Limitations of this study include the small sample size, which was not designed to detect statistical differences in the primary outcome between groups. Despite randomization, there were slight imbalances at baseline for inserter type and leukocyte count, although these were not significantly associated with PICC failure in the Cox regression (data not shown), and thus were unlikely to influence findings. Additionally, a difference of <10% was associated with PICC tip position, favoring the BioFlo® group. PICC tip position outside the cavoatrial junction was positively associated with failure; therefore, the effect of tip positioning on outcomes is difficult to ascertain given the small sample size and feasibility nature of the study. Further study is warranted to further explore this effect. The population sampled was pediatric medical and surgical inpatients with a vessel size >2 mm attending the operating theater suite for PICC insertion, thereby limiting the study’s generalizability to adults and other populations, including neonates and those with PICCs inserted in the pediatric intensive care unit. The study could not be blinded because study products had to be visible to the clinical and research staff. However, it is unlikely that staff would intentionally sabotage PICCs to bias the study. Blinding was possible for the assessment of blood culture and ultrasound reports to diagnose infection and thrombosis. Strengths of this study included 100% protocol adherence, and no patients were lost to follow-up.
These results confirm that PICC failure is unacceptably high and suggest that the innovative BioFlo® PICC material and design holds promise to improve PICC outcomes by reducing complications and overall PICC failure.
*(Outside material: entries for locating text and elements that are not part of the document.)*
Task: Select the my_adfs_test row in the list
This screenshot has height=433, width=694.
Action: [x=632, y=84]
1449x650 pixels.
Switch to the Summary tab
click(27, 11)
Trials of this technology are feasible, safe, and acceptable to healthcare staff and parents. Further trials are required, including in other patient populations, to definitively identify clinical, cost-effective methods to prevent PICC failure and improve reliability during treatment.
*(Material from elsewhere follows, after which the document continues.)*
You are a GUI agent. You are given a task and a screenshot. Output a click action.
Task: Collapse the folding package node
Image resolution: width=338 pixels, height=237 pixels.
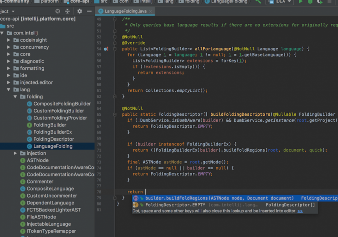[x=15, y=97]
The authors thank the children and parents of Lady Cilento Children’s Hospital for participating in this important research. A special thank you goes to the nurses within the Vascular Assessment and Management Service and to Karen Turner, Julieta Woosley, and Anna Dean for their efforts in data collecting and ensuring protocol adherence.
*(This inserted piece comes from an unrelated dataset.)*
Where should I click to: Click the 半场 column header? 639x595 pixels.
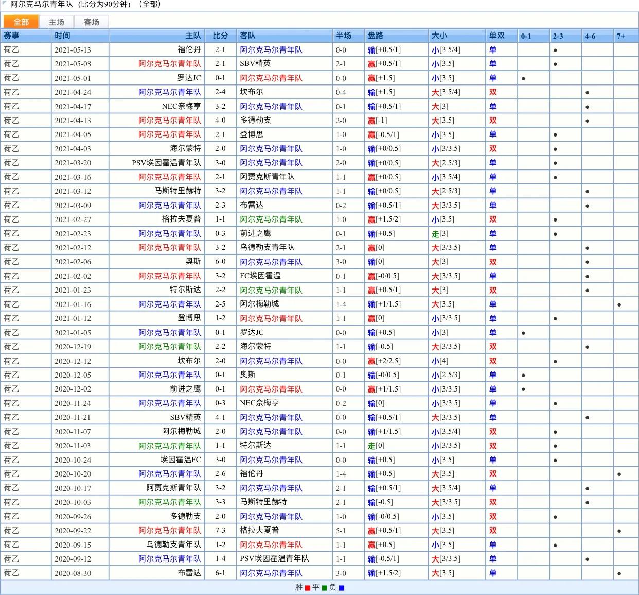(344, 36)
Griffith University has received unrestricted, investigator-initiated research or educational grants to support the research of T. K., A. J. U., and C. R. M. from product manufacturers 3M, Adhezion Inc, AngioDynamics, Bard Medical, Baxter, B. Braun Medical Inc, Becton Dickinson, CareFusion, Centurion Medical Products, Cook Medical, Entrotech, FloMedical, ICU Medical Inc, Medical Australia Limited, Medtronic, Smiths Medical, and Teleflex. Griffith University has received consultancy payments on behalf of C. R. M., A. J. U., and T. K. from manufacturers 3M, AngioDynamics, Bard Medical, B. Braun Medical Inc, Becton Dickinson, CareFusion, Mayo Healthcare Inc, ResQDevices, and Smiths Medical. AngioDynamics (the BioFlo® PICC manufacturer) provided partial funds to undertake this research via an unrestricted donation to Griffith University (but not the study authors). Queensland Health provided in-kind support to fund the remainder of the trial. The funders had no role in the study design, collection, analysis, or interpretation of the data, writing of the report, or decision to submit the article for publication.